Het CCV heeft op mijn verzoek bij de onder punt 1 genoemde inventarisatie bij gemeenten gevraagd naar hun opvattingen over de instrumenten waarover zij beschikken om overlast ten gevolge van vuurwerk tegen te gaan. Daarover heb ik ook zelf met gemeenten en de VNG gesproken. Hieruit blijkt dat gemeenten uit de voeten kunnen met het ter beschikking staande instrumentarium om overlast tijdens de jaarwisseling te reguleren.
Ook afgelopen jaar is in voorbereiding op de jaarwisseling veel aandacht gegeven aan het opsporen van illegaal zwaar knalvuurwerk dat onder meer via websites wordt aangeboden en via pakketdiensten wordt verstuurd. De Inspectie Leefomgeving en Transport (ILT) brengt in samenwerking met de politie deze vuurwerkstromen in beeld, zowel de fysieke stromen als de aanbiedingen via Internet. Net als het jaar daarvoor blijkt dat veel illegaal gevaarlijk vuurwerk afkomstig is uit Oost-Europa.
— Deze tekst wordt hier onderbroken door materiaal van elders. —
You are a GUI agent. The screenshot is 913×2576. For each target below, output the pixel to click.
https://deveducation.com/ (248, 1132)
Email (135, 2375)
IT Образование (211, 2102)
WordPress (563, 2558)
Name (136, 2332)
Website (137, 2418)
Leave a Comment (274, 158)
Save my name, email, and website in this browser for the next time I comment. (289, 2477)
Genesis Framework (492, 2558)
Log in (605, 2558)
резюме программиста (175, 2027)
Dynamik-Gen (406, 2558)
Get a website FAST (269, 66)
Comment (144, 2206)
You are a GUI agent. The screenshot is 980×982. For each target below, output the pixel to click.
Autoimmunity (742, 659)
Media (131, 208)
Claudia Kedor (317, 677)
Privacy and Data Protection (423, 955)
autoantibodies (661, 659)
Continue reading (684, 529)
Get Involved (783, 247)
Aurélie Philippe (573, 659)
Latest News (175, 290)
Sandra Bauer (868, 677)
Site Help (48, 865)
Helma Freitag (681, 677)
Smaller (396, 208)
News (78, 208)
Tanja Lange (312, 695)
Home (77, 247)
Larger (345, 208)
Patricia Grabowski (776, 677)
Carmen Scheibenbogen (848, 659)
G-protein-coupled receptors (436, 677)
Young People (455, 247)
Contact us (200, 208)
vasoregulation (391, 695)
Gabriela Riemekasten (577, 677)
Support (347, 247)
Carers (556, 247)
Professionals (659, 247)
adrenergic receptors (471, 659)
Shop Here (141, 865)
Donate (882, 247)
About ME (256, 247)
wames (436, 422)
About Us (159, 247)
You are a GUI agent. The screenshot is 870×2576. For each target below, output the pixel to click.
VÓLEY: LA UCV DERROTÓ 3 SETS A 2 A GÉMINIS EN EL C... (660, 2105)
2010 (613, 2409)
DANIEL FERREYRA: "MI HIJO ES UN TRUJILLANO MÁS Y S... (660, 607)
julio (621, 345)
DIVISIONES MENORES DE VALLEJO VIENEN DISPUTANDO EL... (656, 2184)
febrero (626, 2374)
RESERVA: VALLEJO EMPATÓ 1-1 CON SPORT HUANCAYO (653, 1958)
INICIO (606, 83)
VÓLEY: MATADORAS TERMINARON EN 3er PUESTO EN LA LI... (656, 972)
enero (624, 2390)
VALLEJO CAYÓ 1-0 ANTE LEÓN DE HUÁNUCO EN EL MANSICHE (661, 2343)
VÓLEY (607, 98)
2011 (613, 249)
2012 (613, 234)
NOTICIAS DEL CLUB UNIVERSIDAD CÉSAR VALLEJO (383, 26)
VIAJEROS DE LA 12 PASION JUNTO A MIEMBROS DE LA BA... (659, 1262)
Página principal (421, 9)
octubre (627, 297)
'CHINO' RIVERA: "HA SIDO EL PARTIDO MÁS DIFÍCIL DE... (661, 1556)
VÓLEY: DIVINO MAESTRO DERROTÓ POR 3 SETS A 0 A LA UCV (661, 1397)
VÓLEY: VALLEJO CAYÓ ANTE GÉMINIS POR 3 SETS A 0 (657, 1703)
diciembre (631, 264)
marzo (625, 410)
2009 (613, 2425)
De Inspectie heeft afgelopen jaar de contacten met deze landen verder uitgebouwd onder meer door het uitwisselen van inspecteurs. Deze aanpak zal komend jaar worden voortgezet.
Het Kabinet is zich ervan bewust dat er ook de afgelopen jaarwisseling weer veel klachten over vuurwerk zijn geweest. Niet iedereen geniet in dezelfde mate van vuurwerk. De grens ligt echter bij gedrag dat verboden is. Of het daarbij nu gaat om illegaal vuurwerk, om geweld tegen hulpverleners of het overtreden van de afsteektijden, dit kunnen en zullen we niet accepteren. Daarvoor zijn naar mijn oordeel geen nieuwe instrumenten nodig.